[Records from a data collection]
"""
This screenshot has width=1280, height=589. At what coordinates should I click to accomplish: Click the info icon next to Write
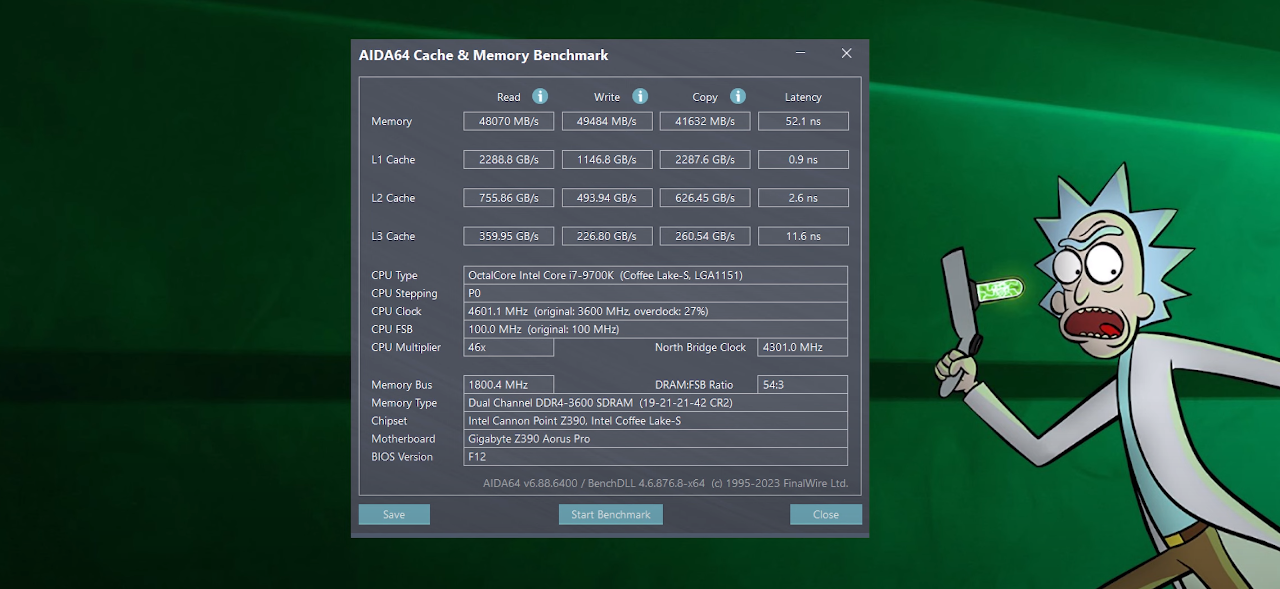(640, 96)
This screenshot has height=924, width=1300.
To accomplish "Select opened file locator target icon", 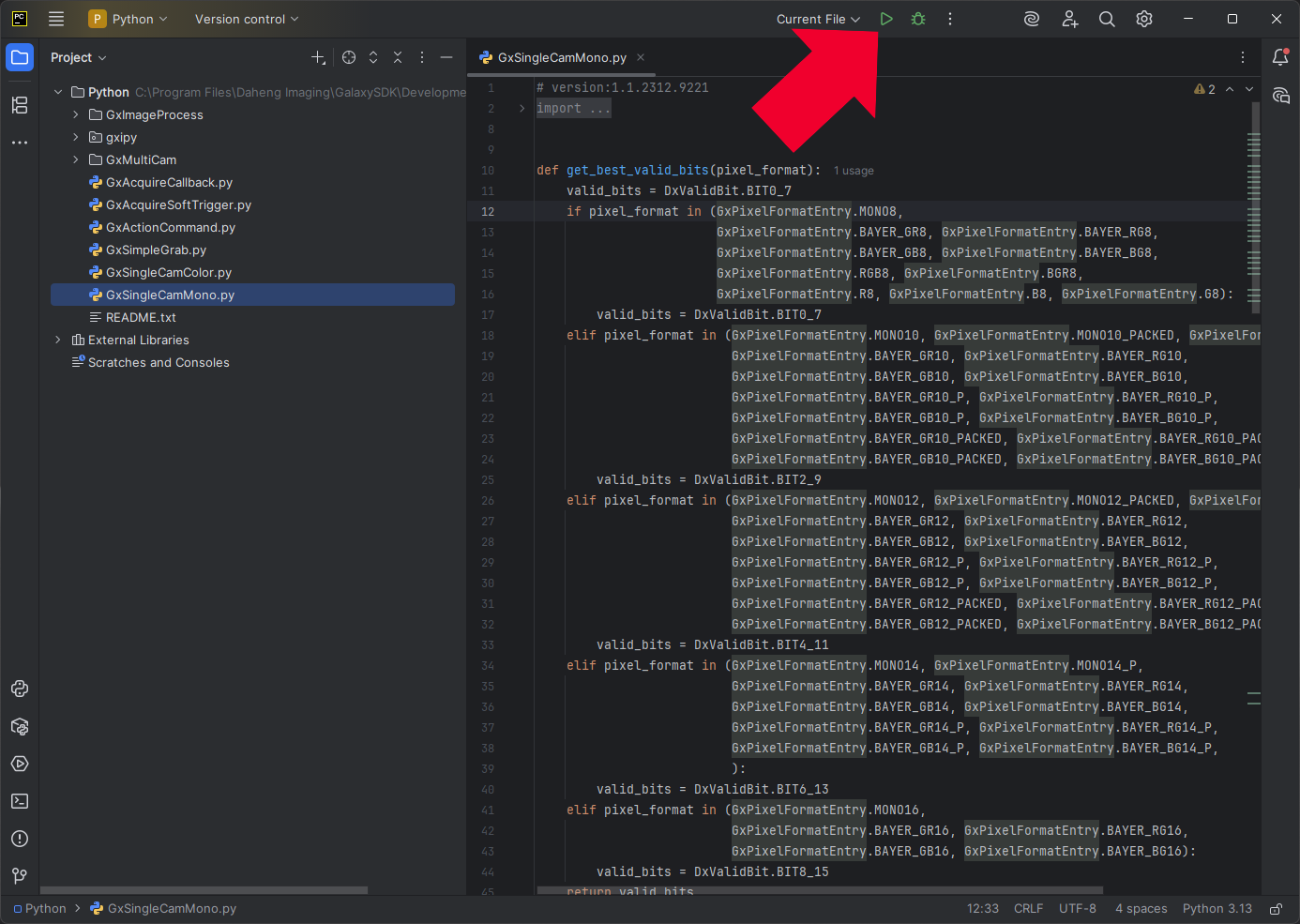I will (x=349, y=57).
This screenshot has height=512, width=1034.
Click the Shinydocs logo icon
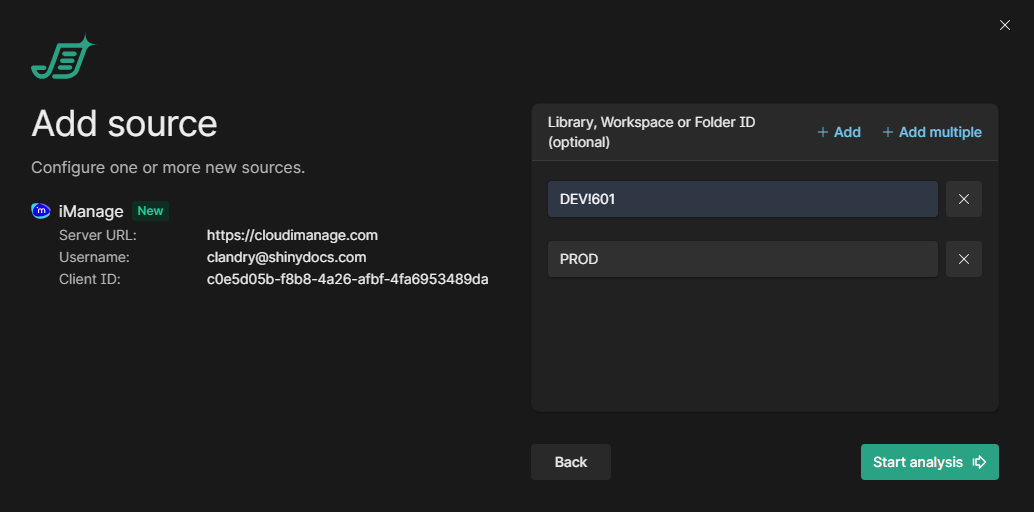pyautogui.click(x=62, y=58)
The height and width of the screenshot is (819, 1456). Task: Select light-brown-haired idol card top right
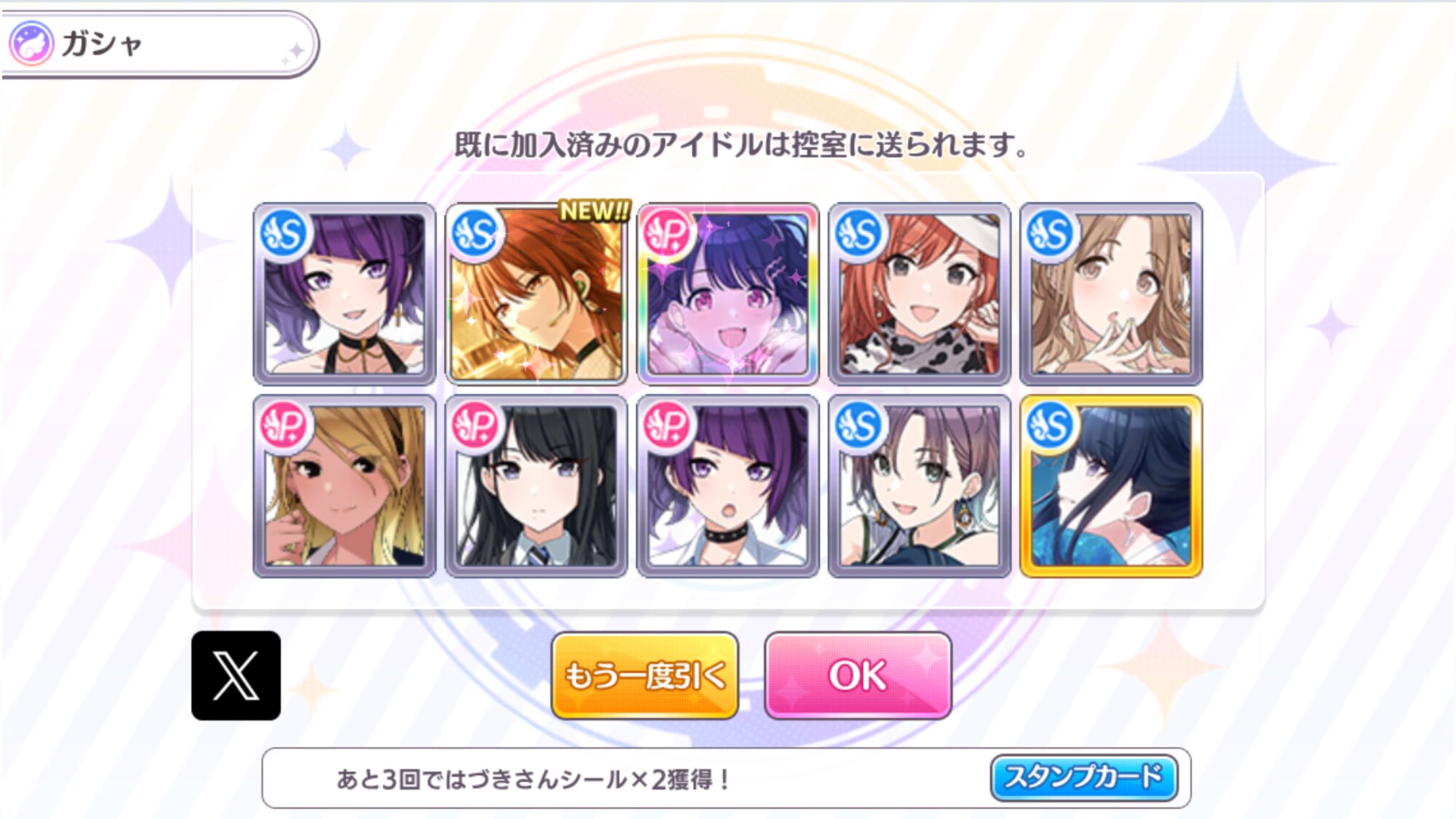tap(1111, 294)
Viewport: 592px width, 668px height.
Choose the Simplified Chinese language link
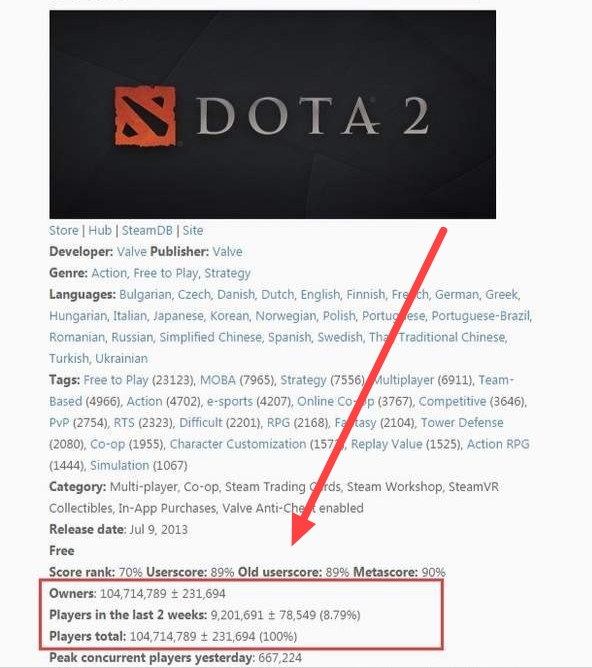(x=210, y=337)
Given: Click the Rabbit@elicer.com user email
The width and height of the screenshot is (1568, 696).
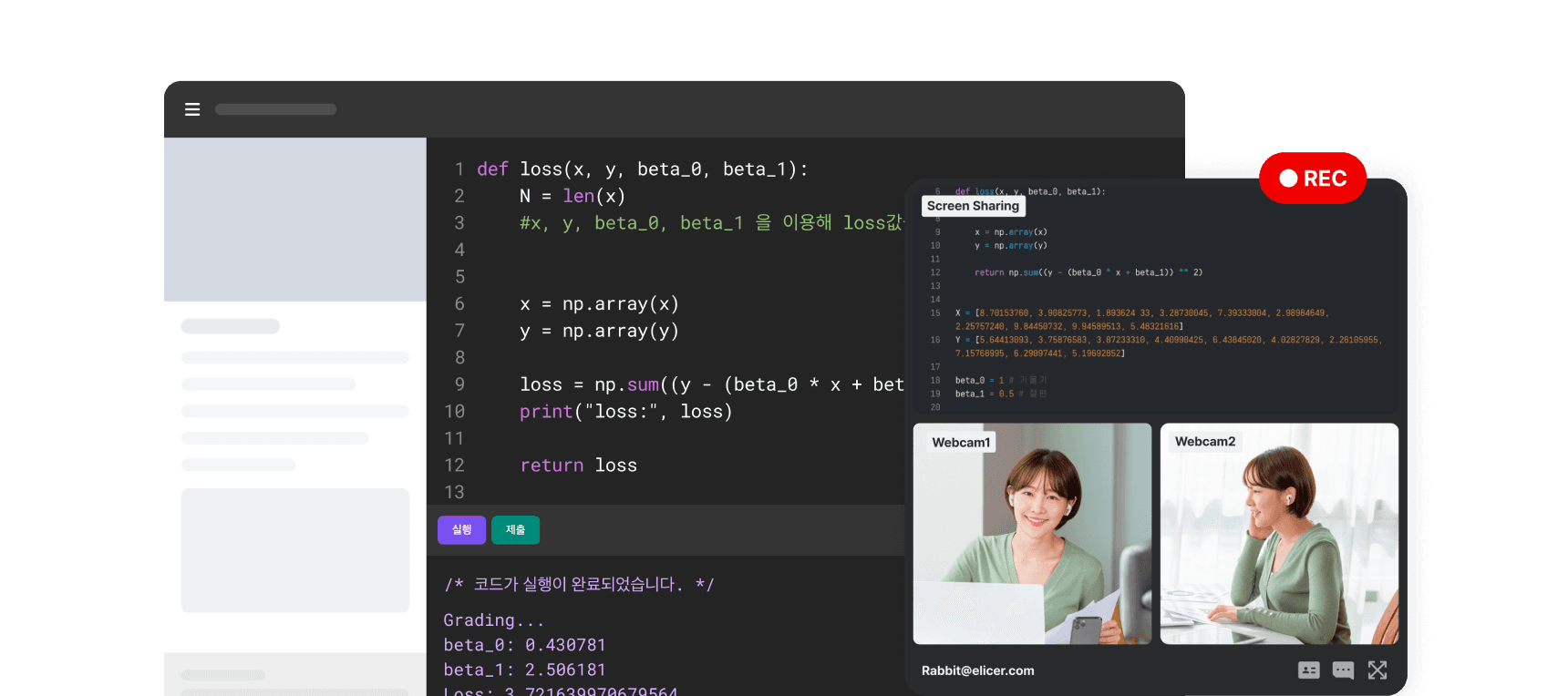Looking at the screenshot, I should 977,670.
"""
What is needed: What is needed is an exact copy of the lines from the one containing "The height and" through the last line of the records, with every picture left out.

Written response:
The height and width of the screenshot is (819, 1456). Task: Select light-brown-haired idol card top right
tap(1111, 294)
Viewport: 592px width, 668px height.
Choose the Simplified Chinese language link
(x=210, y=337)
Given: Click the Rabbit@elicer.com user email
The width and height of the screenshot is (1568, 696).
Looking at the screenshot, I should 977,670.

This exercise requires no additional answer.